FDA has granted priority review for Genentech's supplemental Biologics License Application for Tecentriq (atezolizumab) plus chemotherapy, Abraxane (albumin-bound paclitaxel; nab-paclitaxel) for the first-line treatment of unresectable locally advanced or metastatic triple-negative breast cancer in people whose disease expresses the PD-L1 protein, as determined by PD-L1 biomarker testing.
The Committee for Medicinal Products for Human Use of the European Medicines Agency has adopted a positive opinion recommending an expanded indication for Kisqali (ribociclib), the CDK4/6 inhibitor with the largest body of first-line clinical trial evidence demonstrating consistent, superior and sustained efficacy compared to endocrine therapy alone.
FDA approved Erleada (apalutamide) for the treatment of non-metastatic castration-resistant prostate cancer.
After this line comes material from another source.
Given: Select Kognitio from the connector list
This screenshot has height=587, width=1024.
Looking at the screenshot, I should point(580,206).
This is the first FDA-approved treatment for this indication.
FDA has expanded the approved use of Adcetris (brentuximab vedotin) injection in combination with chemotherapy for adult patients with certain types of peripheral T-cell lymphoma.
FDA has approved Empliciti (elotuzumab) injection for intravenous use in combination with pomalidomide and dexamethasone for the treatment of adult patients with multiple myeloma who have received at least two prior therapies, including lenalidomide and a proteasome inhibitor.
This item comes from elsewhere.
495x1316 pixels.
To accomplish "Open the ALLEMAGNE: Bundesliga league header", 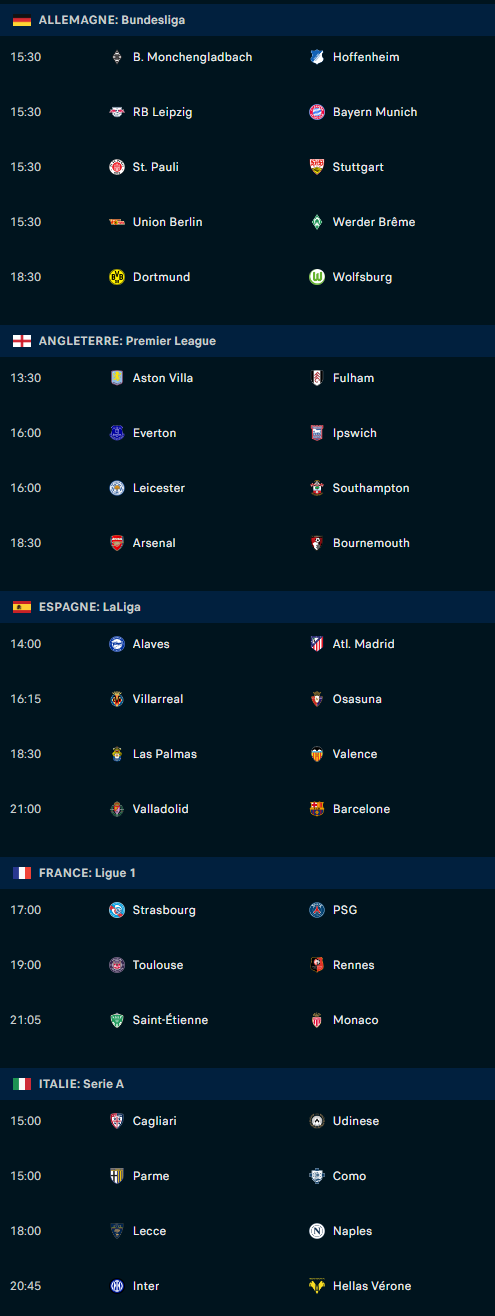I will click(247, 20).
FDA has granted Fast Track designation to selinexor, Karyopharm Therapeutics Inc.'s first in class, oral SINE compound, for the treatment of patients with diffuse large B-cell lymphoma who have received at least two prior therapies and are not eligible for high dose chemotherapy with stem cell rescue or CAR-T therapy.
Seattle Genetics Inc. has submitted a supplemental Biologics License Application to FDA based on data from the phase III ECHELON-2 trial evaluating Adcetris (brentuximab vedotin) in combination with chemotherapy for the frontline treatment of patients with CD30-expressing peripheral T-cell lymphoma.
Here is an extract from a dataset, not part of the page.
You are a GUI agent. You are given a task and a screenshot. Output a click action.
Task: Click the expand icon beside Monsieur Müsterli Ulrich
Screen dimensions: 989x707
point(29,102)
Bristol-Myers Squibb Co. and Infinity Pharmaceuticals Inc. announced a clinical trial collaboration to evaluate Bristol-Myers Squibb's Opdivo (nivolumab) in combination with Infinity's IPI-549 in patients with advanced urothelial cancer.
ASCO and the Society for Immunotherapy of Cancer released a joint statement with twelve clinical trial reporting recommendations that address the unique efficacy, toxicity, and combination/sequencing aspects of immuno-oncology treatments.
Sandoz, a Novartis division focused on biosimilars, announced that it will not pursue its submission for biosimilar rituximab in the US at this time.